Dengan hati-hati, aku memasukkan kunci itu ke dalam lubang kunci, lalu memutar. Laci itu terbuka perlahan, dan di dalamnya kami menemukan sebuah buku harian yang tampaknya sudah sangat tua.

Saat membuka halaman pertama, tulisan tangan kakek muncul dengan jelas:
“Bukan kalian yang dipilih untuk membuka rahasia ini. Tapi jika kalian membaca ini, maka kalian harus siap menghadapi akibatnya.”

Trisna menatap buku itu dengan cemas. “Reza, ini… ini nggak beres.”

Aku hanya bisa mengangguk, tetapi aku tahu kami sudah terlalu dalam untuk mundur. Sesuatu sudah mulai bergerak di balik kegelapan ini. Dan aku merasa, jawaban dari semua ini masih jauh di depan kami.

“Tunggu,” Trisna berkata pelan, seolah mendengar sesuatu dari jauh. “Apa itu?”

Sebelum aku sempat menjawab, suara ketukan datang dari arah pintu kamar—sesuatu yang tak bisa kami lihat, tapi kami bisa rasakan.

 

Kegelapan yang Memanggil

Pintu kamar terbuka perlahan, meskipun tidak ada satu pun di luar sana. Ketukan itu berhenti begitu saja, tetapi suara langkah kaki terdengar semakin dekat—pelan dan berat. Aku berbalik, memandang Trisna yang tampak semakin pucat. Wajahnya yang semula penuh rasa ingin tahu kini penuh ketakutan.

“Kamu… kamu dengar itu?” Trisna berbisik, meskipun aku bisa merasakan, seolah-olah tak ada suara lain yang lebih mengganggu selain detakan jantung kami yang berpacu cepat.

Aku mengangguk pelan, berusaha tetap tenang. “Iya, aku dengar.”

Namun, meskipun aku mencoba untuk bersikap tenang, rasa takut itu mulai merayapi kulitku, membuatku merasa dingin. Kenapa suara langkah itu terasa begitu nyata? Seolah seseorang—atau sesuatu—benar-benar ada di sini bersama kami.
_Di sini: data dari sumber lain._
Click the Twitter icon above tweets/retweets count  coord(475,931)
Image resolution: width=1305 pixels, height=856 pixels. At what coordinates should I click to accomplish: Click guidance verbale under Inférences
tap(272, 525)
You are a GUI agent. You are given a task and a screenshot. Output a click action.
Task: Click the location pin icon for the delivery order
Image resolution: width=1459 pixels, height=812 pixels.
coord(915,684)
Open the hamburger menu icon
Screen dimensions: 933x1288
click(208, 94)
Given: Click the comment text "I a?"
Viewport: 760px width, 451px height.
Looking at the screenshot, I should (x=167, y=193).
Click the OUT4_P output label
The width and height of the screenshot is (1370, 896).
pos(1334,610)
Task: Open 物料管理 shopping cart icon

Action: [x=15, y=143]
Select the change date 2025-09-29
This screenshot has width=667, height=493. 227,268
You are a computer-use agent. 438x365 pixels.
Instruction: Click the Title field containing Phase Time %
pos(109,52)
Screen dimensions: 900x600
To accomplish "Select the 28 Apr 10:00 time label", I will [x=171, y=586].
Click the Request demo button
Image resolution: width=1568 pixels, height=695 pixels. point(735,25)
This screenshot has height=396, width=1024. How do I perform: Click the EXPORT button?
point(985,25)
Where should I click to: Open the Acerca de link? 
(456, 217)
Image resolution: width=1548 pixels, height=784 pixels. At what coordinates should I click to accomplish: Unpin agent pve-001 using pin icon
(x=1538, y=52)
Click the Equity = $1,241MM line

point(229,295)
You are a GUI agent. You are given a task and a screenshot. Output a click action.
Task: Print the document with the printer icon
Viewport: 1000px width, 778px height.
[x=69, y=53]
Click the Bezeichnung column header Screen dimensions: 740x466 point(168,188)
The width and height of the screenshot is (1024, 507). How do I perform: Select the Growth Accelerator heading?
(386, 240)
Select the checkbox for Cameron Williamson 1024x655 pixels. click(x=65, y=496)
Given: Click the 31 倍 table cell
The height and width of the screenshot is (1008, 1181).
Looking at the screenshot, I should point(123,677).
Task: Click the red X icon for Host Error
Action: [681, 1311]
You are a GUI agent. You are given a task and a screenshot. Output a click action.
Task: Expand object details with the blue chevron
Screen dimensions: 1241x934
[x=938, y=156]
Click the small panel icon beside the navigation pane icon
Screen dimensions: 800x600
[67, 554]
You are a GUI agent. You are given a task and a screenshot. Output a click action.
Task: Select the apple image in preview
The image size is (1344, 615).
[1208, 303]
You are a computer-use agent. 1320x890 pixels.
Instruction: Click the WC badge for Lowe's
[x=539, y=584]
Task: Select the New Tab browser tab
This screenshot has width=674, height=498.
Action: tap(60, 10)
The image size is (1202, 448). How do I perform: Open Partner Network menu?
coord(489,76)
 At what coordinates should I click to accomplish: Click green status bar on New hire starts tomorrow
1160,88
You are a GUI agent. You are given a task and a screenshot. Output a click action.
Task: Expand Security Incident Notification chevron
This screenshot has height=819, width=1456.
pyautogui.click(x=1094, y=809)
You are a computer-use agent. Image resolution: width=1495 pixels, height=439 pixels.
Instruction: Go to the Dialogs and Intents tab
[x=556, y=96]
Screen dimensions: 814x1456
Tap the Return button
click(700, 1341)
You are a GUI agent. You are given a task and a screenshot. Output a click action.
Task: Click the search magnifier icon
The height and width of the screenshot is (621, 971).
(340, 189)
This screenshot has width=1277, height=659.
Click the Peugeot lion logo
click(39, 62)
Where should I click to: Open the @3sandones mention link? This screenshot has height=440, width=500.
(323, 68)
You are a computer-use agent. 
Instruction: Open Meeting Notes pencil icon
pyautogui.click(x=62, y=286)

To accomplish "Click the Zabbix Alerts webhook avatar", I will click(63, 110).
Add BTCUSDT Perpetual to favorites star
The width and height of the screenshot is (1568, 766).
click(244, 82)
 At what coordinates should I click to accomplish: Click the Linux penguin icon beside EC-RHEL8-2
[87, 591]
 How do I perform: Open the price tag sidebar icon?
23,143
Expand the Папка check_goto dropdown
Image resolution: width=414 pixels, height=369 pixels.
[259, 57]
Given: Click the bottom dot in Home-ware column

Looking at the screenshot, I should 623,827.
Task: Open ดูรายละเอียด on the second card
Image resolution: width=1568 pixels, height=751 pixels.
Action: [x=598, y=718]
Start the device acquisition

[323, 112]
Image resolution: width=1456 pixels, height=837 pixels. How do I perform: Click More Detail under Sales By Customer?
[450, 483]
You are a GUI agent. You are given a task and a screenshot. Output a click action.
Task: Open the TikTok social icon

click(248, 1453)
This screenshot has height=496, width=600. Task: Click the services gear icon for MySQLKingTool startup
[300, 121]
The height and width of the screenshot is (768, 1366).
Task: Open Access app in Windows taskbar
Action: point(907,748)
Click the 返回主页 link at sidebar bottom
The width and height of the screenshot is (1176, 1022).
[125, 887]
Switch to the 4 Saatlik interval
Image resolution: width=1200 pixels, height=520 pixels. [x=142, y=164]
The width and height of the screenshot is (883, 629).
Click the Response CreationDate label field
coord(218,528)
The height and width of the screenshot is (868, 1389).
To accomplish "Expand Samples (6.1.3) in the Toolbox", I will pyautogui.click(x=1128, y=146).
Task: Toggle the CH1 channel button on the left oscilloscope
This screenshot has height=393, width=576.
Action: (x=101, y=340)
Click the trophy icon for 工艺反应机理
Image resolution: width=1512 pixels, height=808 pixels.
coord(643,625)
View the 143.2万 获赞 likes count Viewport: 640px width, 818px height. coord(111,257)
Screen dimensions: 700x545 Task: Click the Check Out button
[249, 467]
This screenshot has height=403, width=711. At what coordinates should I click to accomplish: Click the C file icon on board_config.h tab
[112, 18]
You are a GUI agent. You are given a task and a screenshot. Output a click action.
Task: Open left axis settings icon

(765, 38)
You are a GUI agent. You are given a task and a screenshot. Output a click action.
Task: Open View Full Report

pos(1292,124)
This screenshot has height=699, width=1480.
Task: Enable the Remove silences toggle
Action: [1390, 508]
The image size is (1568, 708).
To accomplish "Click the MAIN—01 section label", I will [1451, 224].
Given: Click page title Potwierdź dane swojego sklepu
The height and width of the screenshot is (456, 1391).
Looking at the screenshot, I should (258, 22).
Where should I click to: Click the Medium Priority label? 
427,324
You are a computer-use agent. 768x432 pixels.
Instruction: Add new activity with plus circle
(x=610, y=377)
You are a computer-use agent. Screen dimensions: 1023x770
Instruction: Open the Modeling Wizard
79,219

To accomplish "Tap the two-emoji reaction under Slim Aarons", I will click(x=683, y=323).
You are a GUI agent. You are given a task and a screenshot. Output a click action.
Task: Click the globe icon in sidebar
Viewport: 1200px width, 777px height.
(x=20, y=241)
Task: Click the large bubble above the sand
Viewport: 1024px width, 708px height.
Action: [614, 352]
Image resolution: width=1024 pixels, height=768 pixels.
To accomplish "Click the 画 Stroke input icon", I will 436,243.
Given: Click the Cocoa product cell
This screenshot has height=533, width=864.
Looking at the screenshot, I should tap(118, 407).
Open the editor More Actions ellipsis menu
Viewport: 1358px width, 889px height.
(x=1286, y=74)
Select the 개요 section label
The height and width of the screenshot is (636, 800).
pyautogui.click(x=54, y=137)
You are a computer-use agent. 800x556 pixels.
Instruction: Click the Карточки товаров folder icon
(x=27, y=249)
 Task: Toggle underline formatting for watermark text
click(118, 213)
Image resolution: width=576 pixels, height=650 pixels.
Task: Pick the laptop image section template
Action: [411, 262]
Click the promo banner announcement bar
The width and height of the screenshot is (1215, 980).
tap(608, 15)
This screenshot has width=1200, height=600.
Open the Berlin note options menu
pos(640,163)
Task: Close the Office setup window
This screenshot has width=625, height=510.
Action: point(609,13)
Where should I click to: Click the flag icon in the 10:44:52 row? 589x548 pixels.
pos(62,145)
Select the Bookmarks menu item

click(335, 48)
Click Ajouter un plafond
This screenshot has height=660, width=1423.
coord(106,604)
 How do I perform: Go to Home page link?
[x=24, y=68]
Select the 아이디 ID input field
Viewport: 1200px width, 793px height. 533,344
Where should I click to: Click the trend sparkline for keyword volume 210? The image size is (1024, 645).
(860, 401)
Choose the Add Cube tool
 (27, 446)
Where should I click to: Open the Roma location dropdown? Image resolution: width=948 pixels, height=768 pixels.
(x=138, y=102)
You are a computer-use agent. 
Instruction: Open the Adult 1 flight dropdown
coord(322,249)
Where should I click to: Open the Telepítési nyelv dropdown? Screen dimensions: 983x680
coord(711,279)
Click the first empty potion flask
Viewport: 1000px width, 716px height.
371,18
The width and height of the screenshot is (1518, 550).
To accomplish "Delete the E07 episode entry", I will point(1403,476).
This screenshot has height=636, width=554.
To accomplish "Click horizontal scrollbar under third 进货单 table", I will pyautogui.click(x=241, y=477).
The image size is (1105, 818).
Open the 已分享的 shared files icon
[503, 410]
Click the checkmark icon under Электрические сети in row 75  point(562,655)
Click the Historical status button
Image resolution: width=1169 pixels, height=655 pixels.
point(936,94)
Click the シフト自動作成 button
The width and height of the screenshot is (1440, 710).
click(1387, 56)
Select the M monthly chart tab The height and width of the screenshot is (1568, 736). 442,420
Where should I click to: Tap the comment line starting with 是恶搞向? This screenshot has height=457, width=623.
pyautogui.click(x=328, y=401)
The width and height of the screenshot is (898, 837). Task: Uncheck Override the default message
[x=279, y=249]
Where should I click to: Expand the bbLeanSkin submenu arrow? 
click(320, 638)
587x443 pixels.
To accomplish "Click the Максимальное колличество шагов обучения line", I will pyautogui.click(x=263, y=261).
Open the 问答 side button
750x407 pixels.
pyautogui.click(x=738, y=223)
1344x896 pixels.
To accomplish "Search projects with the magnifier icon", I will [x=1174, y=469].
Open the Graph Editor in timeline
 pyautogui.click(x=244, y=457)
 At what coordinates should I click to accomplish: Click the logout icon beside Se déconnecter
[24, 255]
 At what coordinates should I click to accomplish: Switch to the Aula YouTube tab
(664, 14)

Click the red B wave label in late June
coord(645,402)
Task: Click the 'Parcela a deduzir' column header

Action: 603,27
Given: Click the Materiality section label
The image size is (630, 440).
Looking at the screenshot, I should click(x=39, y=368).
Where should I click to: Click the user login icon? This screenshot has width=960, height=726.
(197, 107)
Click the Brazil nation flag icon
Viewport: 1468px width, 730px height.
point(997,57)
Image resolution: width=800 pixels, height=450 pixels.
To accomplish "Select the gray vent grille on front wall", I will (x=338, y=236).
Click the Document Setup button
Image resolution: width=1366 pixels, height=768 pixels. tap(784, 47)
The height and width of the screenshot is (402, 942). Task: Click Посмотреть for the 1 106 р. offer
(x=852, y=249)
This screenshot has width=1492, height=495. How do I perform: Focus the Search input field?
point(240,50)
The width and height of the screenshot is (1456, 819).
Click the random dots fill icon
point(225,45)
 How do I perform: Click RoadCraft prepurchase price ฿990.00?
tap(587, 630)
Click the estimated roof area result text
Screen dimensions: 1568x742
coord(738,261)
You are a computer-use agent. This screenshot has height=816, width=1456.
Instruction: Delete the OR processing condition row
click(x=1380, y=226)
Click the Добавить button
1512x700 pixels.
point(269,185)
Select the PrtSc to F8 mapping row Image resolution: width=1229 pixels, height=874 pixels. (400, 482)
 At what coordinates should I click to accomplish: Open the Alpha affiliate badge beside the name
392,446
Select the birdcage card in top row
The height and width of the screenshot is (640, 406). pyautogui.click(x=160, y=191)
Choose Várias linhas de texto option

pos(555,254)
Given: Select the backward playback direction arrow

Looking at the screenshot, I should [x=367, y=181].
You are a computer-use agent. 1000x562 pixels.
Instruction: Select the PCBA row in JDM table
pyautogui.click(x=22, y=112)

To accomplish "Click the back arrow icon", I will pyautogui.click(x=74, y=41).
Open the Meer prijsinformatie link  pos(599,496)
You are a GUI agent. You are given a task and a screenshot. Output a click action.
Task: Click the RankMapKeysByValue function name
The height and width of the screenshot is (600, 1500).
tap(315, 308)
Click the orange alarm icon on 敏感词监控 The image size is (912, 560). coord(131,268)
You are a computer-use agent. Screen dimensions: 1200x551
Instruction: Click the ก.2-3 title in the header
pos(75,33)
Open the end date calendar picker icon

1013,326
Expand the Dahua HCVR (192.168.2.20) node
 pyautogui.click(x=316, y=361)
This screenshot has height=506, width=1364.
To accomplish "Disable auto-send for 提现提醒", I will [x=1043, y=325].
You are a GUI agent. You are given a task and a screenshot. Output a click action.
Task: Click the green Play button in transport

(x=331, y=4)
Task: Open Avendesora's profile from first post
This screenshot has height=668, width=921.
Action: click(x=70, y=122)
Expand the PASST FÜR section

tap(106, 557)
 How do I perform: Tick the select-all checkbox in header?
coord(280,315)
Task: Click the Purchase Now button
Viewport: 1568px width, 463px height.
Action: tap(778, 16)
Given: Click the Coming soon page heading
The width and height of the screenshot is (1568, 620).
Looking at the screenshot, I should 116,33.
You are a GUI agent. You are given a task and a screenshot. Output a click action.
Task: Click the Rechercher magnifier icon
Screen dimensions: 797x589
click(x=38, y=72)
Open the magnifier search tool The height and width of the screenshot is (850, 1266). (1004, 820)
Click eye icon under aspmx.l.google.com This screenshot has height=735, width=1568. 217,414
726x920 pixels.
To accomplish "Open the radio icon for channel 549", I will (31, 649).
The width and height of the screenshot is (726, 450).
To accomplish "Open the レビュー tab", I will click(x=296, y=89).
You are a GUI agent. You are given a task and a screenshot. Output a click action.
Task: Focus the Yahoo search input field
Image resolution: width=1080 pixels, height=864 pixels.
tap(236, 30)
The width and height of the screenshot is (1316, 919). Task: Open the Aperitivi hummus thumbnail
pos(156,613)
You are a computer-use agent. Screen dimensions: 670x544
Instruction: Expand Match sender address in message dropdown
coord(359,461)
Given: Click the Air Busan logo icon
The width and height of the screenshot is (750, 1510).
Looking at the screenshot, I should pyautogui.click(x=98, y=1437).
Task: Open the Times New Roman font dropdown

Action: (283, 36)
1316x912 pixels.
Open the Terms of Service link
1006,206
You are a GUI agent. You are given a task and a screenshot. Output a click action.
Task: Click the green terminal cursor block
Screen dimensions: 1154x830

Aku berjalan mendekati pintu, hati berdegup kencang. Di luar tidak ada siapa-siapa, hanya gelap gulita. Aku menutup pintu dengan cepat, mencoba mengusir perasaan aneh yang semakin menggerogoti pikiranku.

“Semuanya baik-baik saja,” kataku, meskipun aku sendiri tidak yakin.

Tapi Trisna hanya berdiri terpaku, matanya tertuju pada sesuatu yang tampaknya tak terlihat olehku. Aku mengikuti arah pandangnya, dan aku bisa melihat di sudut ruangan, tepat di samping rak buku yang sudah berdebu, ada bayangan hitam yang bergerak sangat pelan. Bayangan itu menghilang secepat kilat, namun cukup untuk membuat seluruh tubuhku merinding.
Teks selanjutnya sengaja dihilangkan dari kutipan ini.